[Opening Records for the exercise section]

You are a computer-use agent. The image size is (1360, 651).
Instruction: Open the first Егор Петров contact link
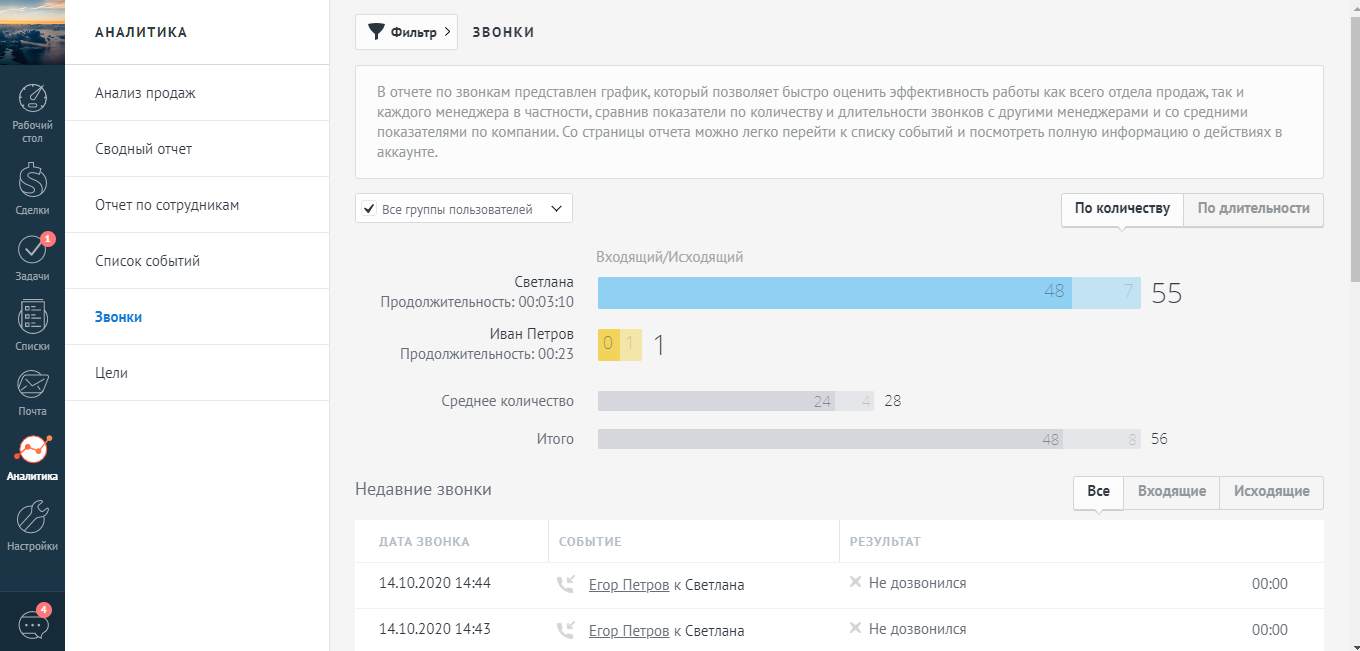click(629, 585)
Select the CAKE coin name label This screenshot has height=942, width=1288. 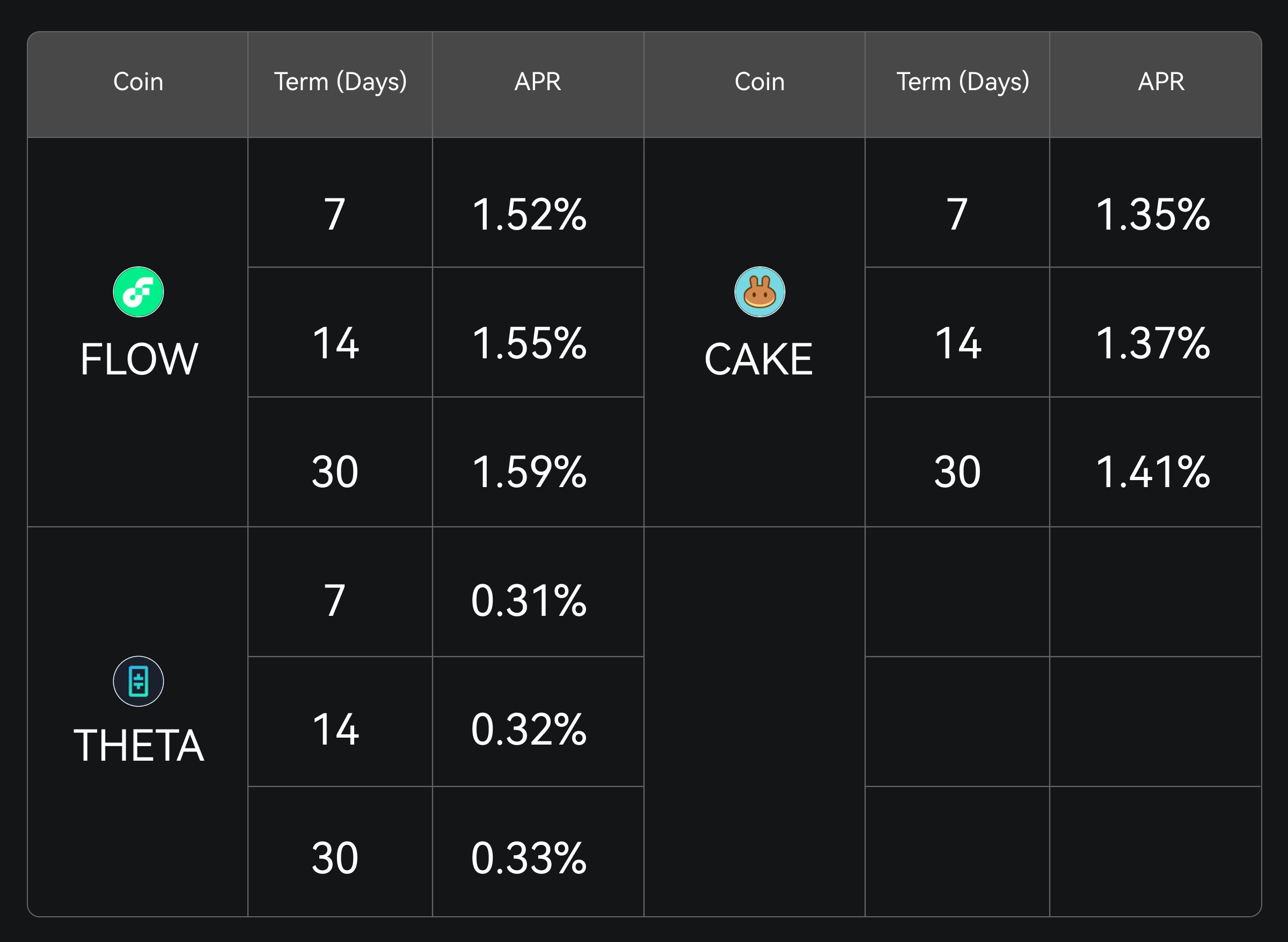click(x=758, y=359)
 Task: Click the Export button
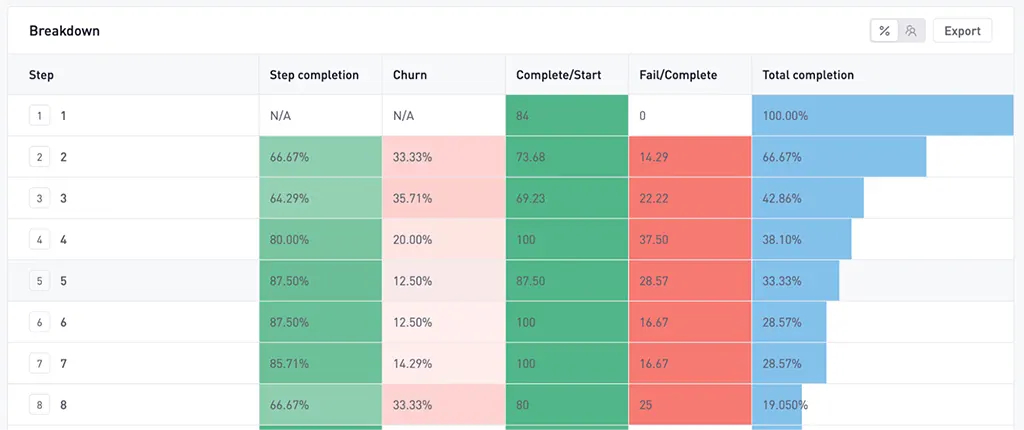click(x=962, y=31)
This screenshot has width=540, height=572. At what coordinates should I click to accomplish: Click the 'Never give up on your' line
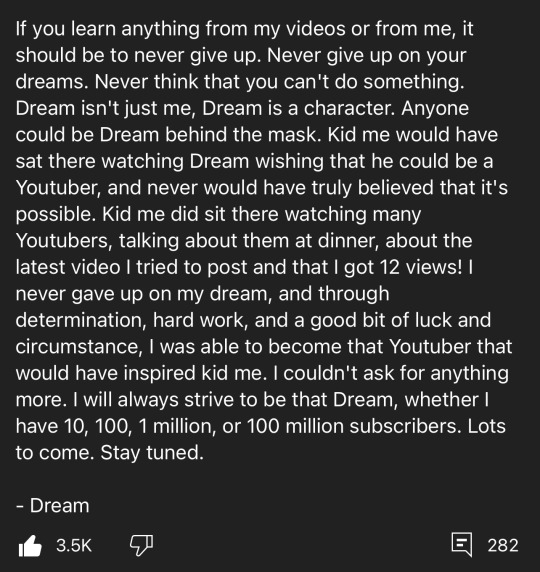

[Closing Records for the exercise section]

Problem details —
Please set down exactly the lines from the one holding "Task: Click the Export button" through the last line of the entries, both ends included, and skip pictures.

Response —
 Task: Click the Export button
click(x=962, y=31)
This screenshot has width=540, height=572. At what coordinates should I click to accomplish: Click the 'Never give up on your' line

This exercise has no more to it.